We consider the zero-energy deformations of periodic origami sheets with generic crease patterns. Using a mapping from the linear folding motions of such sheets to force-bearing modes in conjunction with the Maxwell–Calladine index theorem we derive a relation between the number of linear folding motions and the number of rigid body modes that depends only on the average coordination number of the origami’s vertices. This supports the recent result by Tachi [T. Tachi, Origami 6, 97–108 (2015)] which shows periodic origami sheets with triangular faces exhibit two-dimensional spaces of rigidly foldable cylindrical configurations. We also find, through analytical calculation and numerical simulation, branching of this configuration space from the flat state due to geometric compatibility constraints that prohibit finite Gaussian curvature. The same counting argument leads to pairing of spatially varying modes at opposite wavenumber in triangulated origami, preventing topological polarization but permitting a family of zero-energy deformations in the bulk that may be used to reconfigure the origami sheet.

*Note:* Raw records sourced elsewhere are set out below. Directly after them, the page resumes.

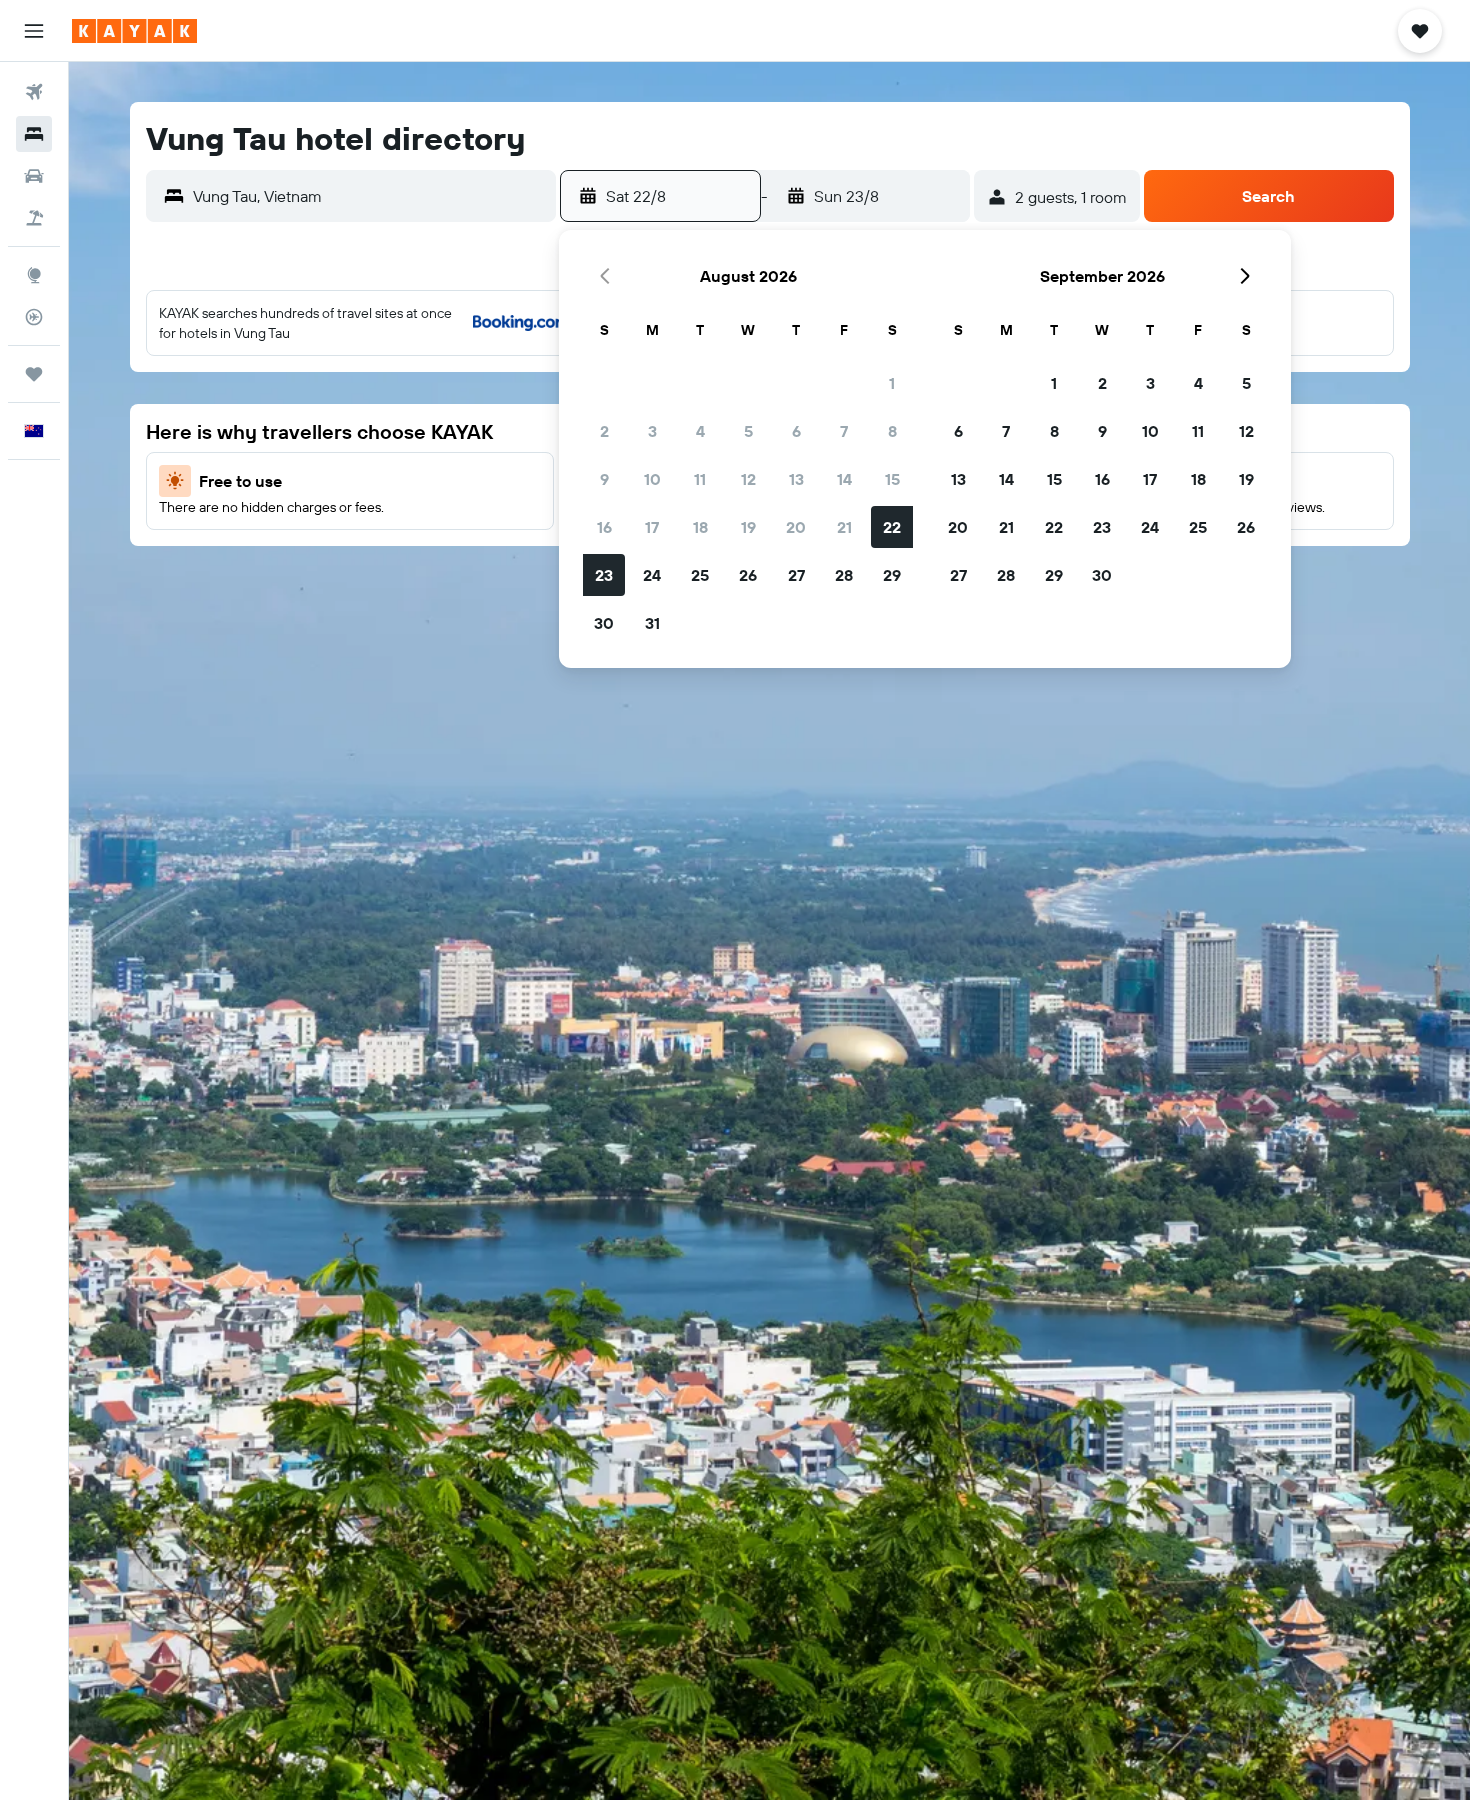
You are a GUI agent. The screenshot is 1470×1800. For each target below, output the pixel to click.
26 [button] (748, 575)
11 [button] (700, 479)
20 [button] (796, 527)
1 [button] (892, 383)
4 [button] (700, 431)
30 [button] (604, 623)
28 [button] (844, 575)
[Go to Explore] (34, 275)
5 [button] (748, 431)
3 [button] (652, 431)
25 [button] (700, 575)
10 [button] (652, 479)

我们考虑具有折痕模式的周期性折纸的零能变形。结合Maxwell–Calladine指数定理，使用从此类薄板的线性折叠运动到受力模式的映射，我们得出线性折叠运动的数量与刚体模式的数量之间的关系，该关系仅取决于平均配位折纸顶点的数量。这支持了Tachi [T. 大溪，折纸6，6，97–108（2015）]，其中显示了具有三角形面的周期性折纸片，其二维空间具有可刚性折叠的圆柱形状。通过分析计算和数值模拟，我们还发现由于几何相容性约束（限制了有限的高斯曲率），该配置空间从平坦状态分支出来。相同的计数论点导致在三角折纸中以相反波数的空间变化模式配对，防止了拓扑极化，但允许本体中的零能量变形族可用于重新构造折纸。